Anniston City Schools’ application for federal money to pay for technology upgrades — central to heated debates over the summer about who would pay for that work — could soon be approved, according to the system’s technology director.
Amy Hurst, technology director for Anniston’s public schools, said Wednesday that the school system learned in early September that an amended application to the federal E-Rate program needed minor adjustments, but that the request would probably be granted.
“It seems likely that we will be funded,” Hurst said, adding that she was told as much by an employee at the Universal Service Administrative Company, the nonprofit designated by the Federal Communications Commission to administer E-Rate money. Attempts to reach the nonprofit Wednesday were unsuccessful.
Attempts to reach Jerome Browning, state E-Rate coordinator for the Alabama Department of Education, this week and last were also unsuccessful. Browning told The Star in June that he couldn’t say for certain that Anniston will be approved this year, but that “it is a high probability that they will get that funding they requested for 2017.”
Superintendent Darren Douthitt, reached by phone Monday, said he was uncertain of the details of the system’s E-Rate application status and referred questions to Hurst. Attempts to reach Douthitt on Wednesday were unsuccessful.
The school system’s application to the E-rate program was central to discussions over the summer between Anniston City Council members, school board members and a local attorney, who had asked that the city pay $600,000 over three years toward the technology initiative.
Anniston’s schools earlier this year applied through the E-Rate program for $247,000 to help pay for for new internet and communication access infrastructure, but after a judge approved local attorney Donald Stewart’s plan to complete technology upgrades at Anniston schools with $1.4 million left over from a court settlement over chemical contamination, school administrators agreed to turn down the E-Rate money, if approved, and go with Stewart’s plan.
Instead, however, the application was amended to direct any E-Rate money approved toward additional technology infrastructure work not completed under Stewart’s plan, Hurst said Wednesday.
“We’re waiting for them to send us the full commitment,” Hurst said of the pending E-Rate award announcement.
The settlement money originated from a $300 million settlement by Monsanto and its successor companies with more than 3,000 plaintiffs who were affected by polychlorinated biphenyls, or PCBs, Monsanto manufactured in its Anniston plant for decades.
Anniston City Schools’ amended application asks for $250,000 for additional fiber optic cables, switches and other infrastructure upgrades, but the E-Rate program only pays a percentage of that and requires a local match, Hurst said. She hopes to receive about $180,000 in federal funds to complete the work.
Slappey Communications, a Birmingham company hired by Stewart to complete the work at Anniston’s schools, has finished the company’s internet infrastructure project, but has continued to work on the system’s new internet-based phone system, Hurst said.

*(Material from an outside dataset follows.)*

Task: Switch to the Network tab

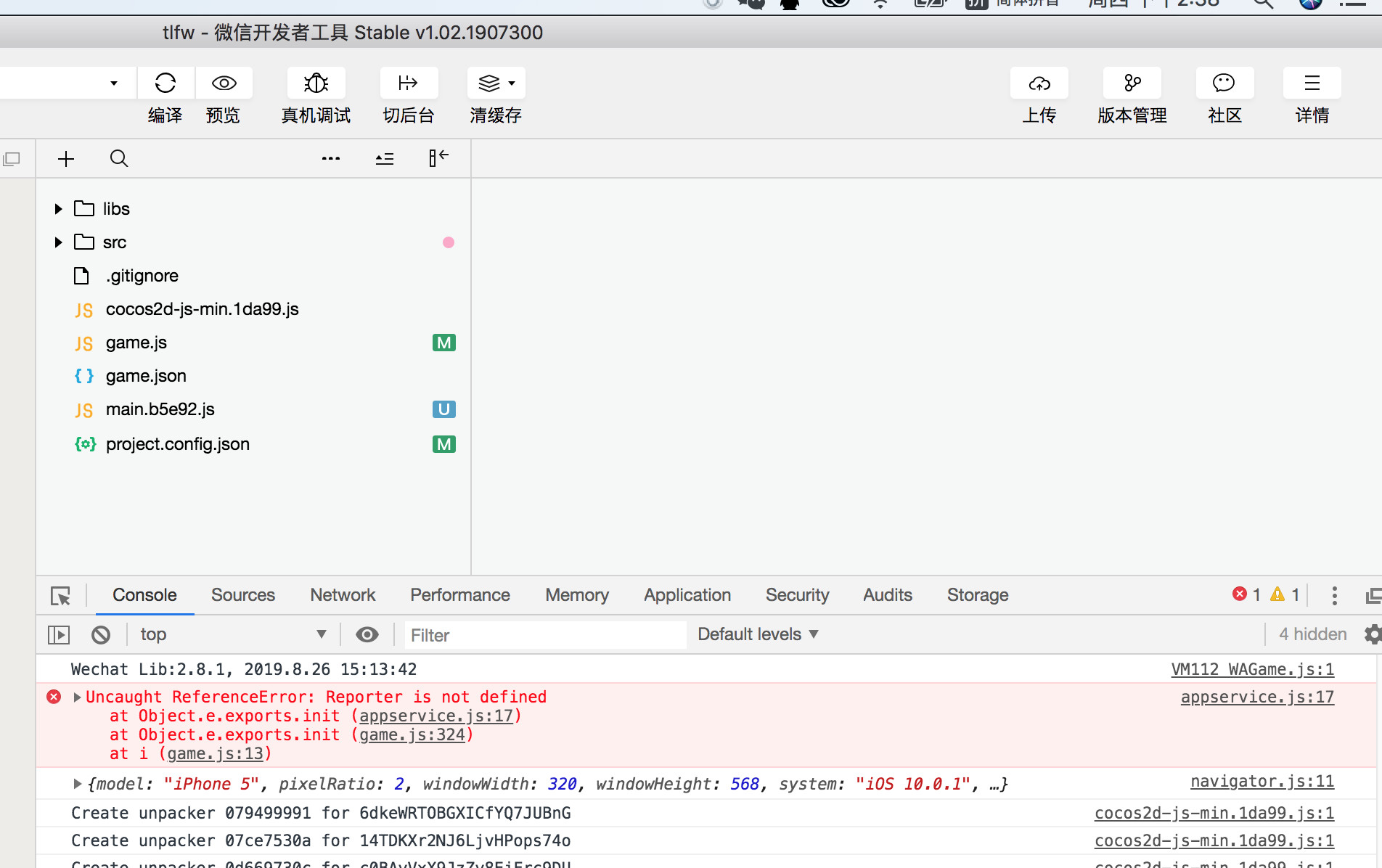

The school system’s wireless internet infrastructure as it is today, bolstered by work done this summer under Stewart’s plan, can support all students having laptops, Hurst said, but the additional work will increase internet speeds and add equipment that will make it easier for her to monitor the technology. The system could also use new internet servers, Hurst said, but the cost of that equipment isn’t covered under the E-Rate program.

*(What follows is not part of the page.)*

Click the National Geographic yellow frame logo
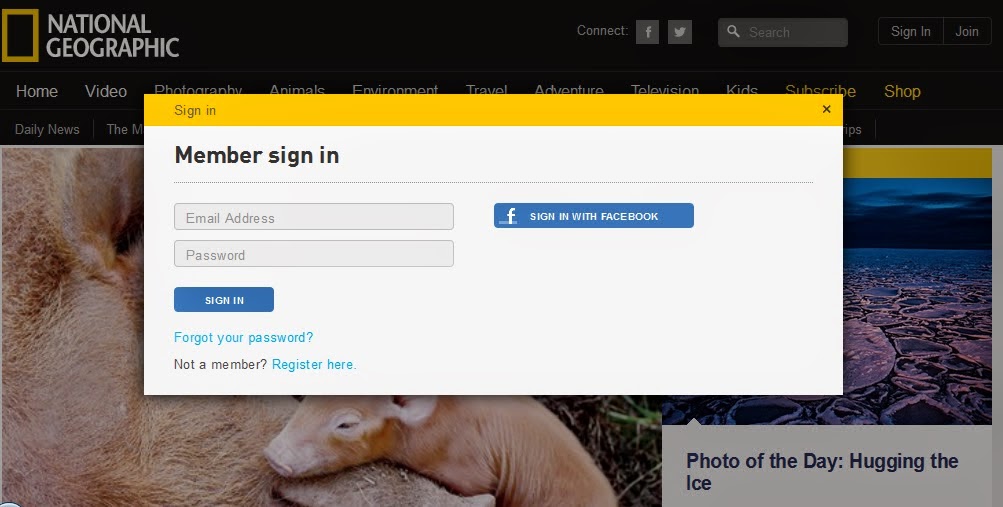The height and width of the screenshot is (507, 1003). pos(20,35)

“I’m definitely sitting better than I was,” Hurst said of the work done this summer. “But there are still additional things that need to be done. There’s still some things that can be further brought up to spec.”
Stewart has said his plan to have the city kick in $600,000 over three years would have made the technology upgrades and given each student in Anniston a laptop. Stewart’s plan also called for giving Calhoun County students at schools in Saks and Wellborn digital devices.
County schools in Saks and Wellborn in August received a combined 2,500 Apple laptops, Chromebooks and tablet computers through Stewart’s plan, the system’s superintendent, Joe Dyer, told The Star in August.